This is a job for *swoosh* >>>>>>>>> dvnc!!!! Help this wayward minstrel d!!
 
You might be able to get away with it for a little while, but eventually it will end in a train wreck. After while, you will no longer be in the same measure as the drummer. And in rock music, the drummer is the conductor. Everyone gets their beat from the drummer. If your drummer starts to run (get faster), so will the rest of the band. The only place I could see this working is in really heavy, non-melodic Jazz.

However, it is possible to make one time sound like another. Take the drum beat for the song "Kashmir" by Led Zepplin. If you are not counting beats, it almost feel like Bonham's playing a 4/4 beat, but he's actually playin in 3/4 time. On the other hand, you can also make 4/4 sound more like 3/4 by "swinging" the tempo. It's all a matter of accents.

We're used to hearing the accents on certain notes, and in rock music in 4/4 time, we're used to hearing them on the 1 beat and the 3 beat. If you accent the notes in a different place, you can give the song a whole different feel, and give the allusion that you are playing in a different time scale.

If you were to do this though, you couldn't do it with a drum machine.

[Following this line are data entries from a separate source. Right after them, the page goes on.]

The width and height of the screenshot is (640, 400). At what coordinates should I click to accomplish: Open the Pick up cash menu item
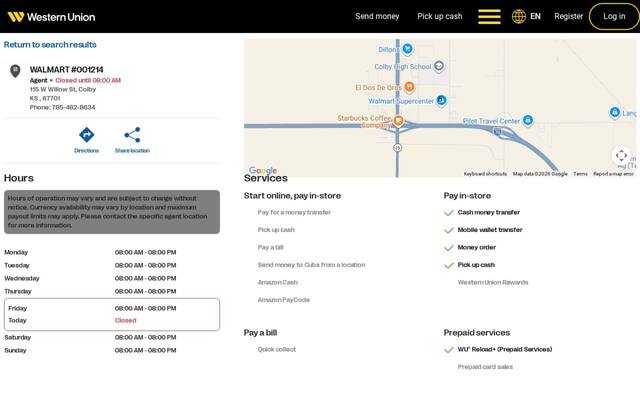pyautogui.click(x=440, y=16)
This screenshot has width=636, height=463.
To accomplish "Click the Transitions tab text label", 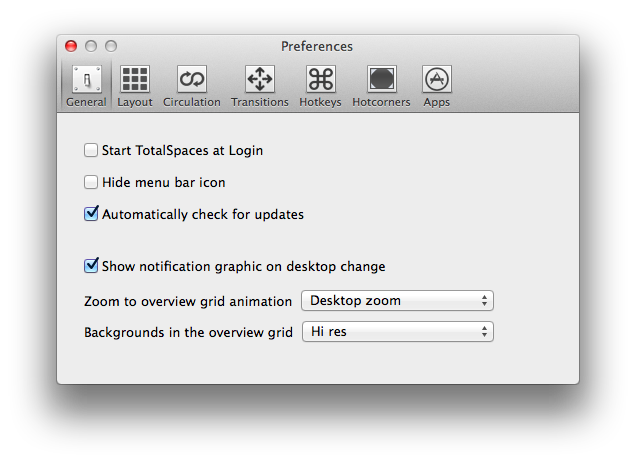I will coord(260,102).
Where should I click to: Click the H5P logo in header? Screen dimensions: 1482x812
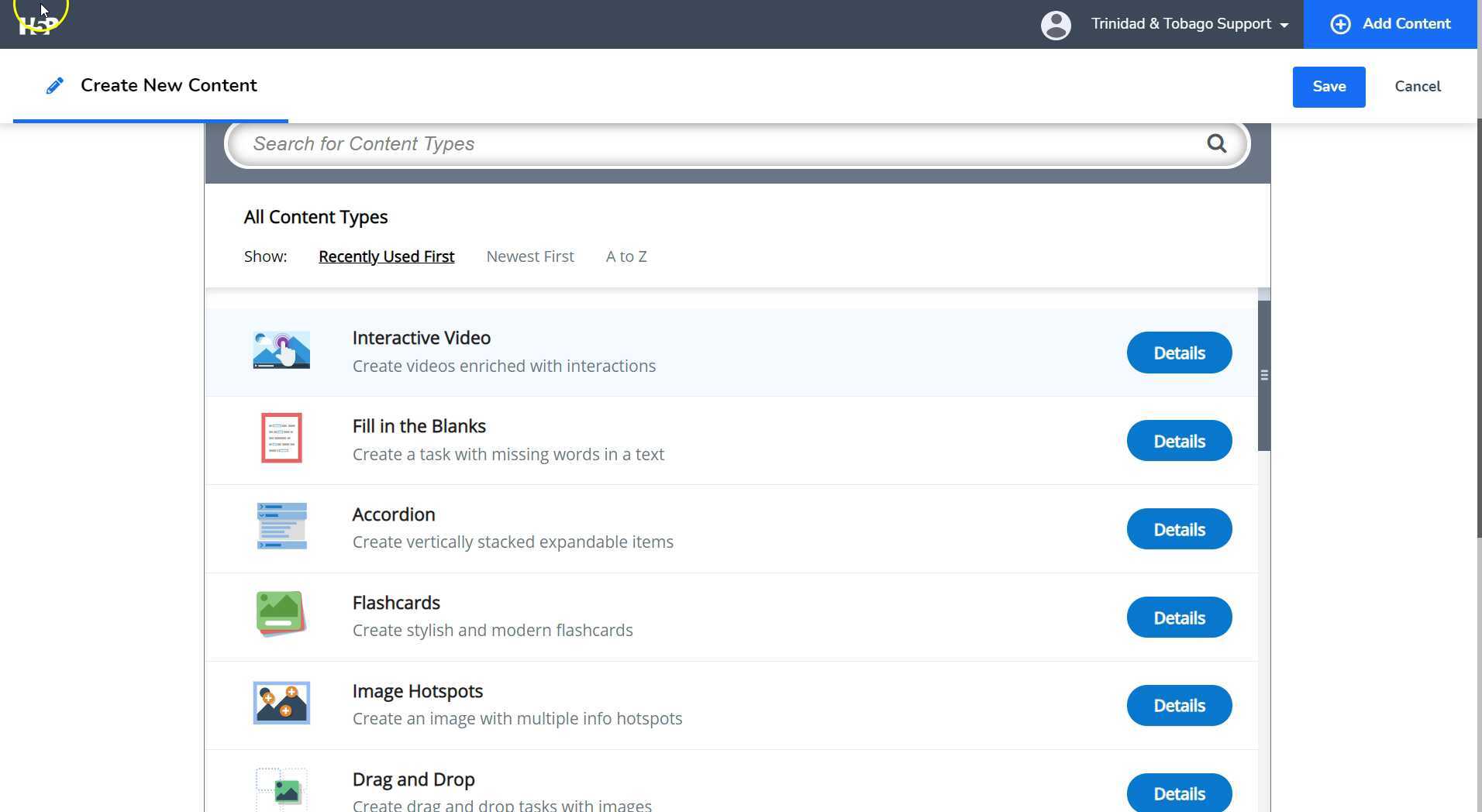point(38,25)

You would have to try this out with a live drummer.
 
Hey bass!

You are truly a sick man, musically speaking, and one after My own heart! :sowrong:

The musical phenomenon you speak of is referred to technically as "superimposing conventional meters on to odd meters," or even vice-versa, depending on your frame of reference. If you need further validation, you can always visit Frank Briggs' Website . I met him, personally, when he was still active in the upstate New York mega sound/mega lights circuit in a now defunct band called "805." They landed a record deal with RCA, but soon lost it, because the RCA record execs felt that Frank's drum lines were "way too busy and cerebral" to coexist peacefully with the other musical works of the day that were present in that genre.

I think that speaks volumes for his drum prowess, Myself...Yup...a REAL virtuoso! 😀

Can't tell I love progressive rock and jazz much....Can you? LOL!!! :firedevil

*GuitarPeteTklr shreds his way into tickling oblivion*
 
This is possible, but as noted, you have to avoid the train wreck at the end. Listen to "Limelight" by Rush, or "Solsbury Hill" by Peter Gabriel. These are two good examples of cleverly masked 3/4 beats.😎
 
I'm late, apparently, 'cause Dave nailed it. You can do it, even if it ain't always easy. It's a matter of how you want to resolve differing time sigs, and where. There's always the jazz method - switch times 'til you resolve. It's tried and true, baby.

I'm just impressed that Dave2112 mentioned my fav example in the rock world - Salsburry Hill, by Peter Gabriel. Other cultures have a variety of shifted time sigs, like Javanese Gamelan. It's a matter of resolution, like most things in life. The creativity needed to resolve beautifully is music unto itself...

dvnc
 
Blimey Chaps!!

Where have you guys been for the last 30 years??? Experiments with compound time signatures have been going for a long time in western music and are as old as water in many Eastern cultures, Indian music is a positive labyrinth of arcain meters, it has virtually no harmonic movement but makes up for this with rythmic complexity. If you want to hear how far this kind of thing can go Bass i suggest you listen to a guy called Don Ellis and then come back and tell me how innovative your new track is!

Your idea of 3 against 4 is as old as the hills i,m afraid,as is 3 against 2. This kind of friction between differing meters has been grist to the mill for musicians and composers for centuries, another well known example is Dave Brubeck who has made many albums featuring experiments with time signatures.

Another thing to listen to would be a recording of Stravinskys "The Right of Spring" pick the bones out of that if you can!!
 
Good call, Red. Dunno why I didn't think of Stravinsky. Hadda write a paper on him in my third year of music school in college. Better t'get the sheet music for that one, unless you have a great stereo, a perfect recording, and a phenominal ear for music.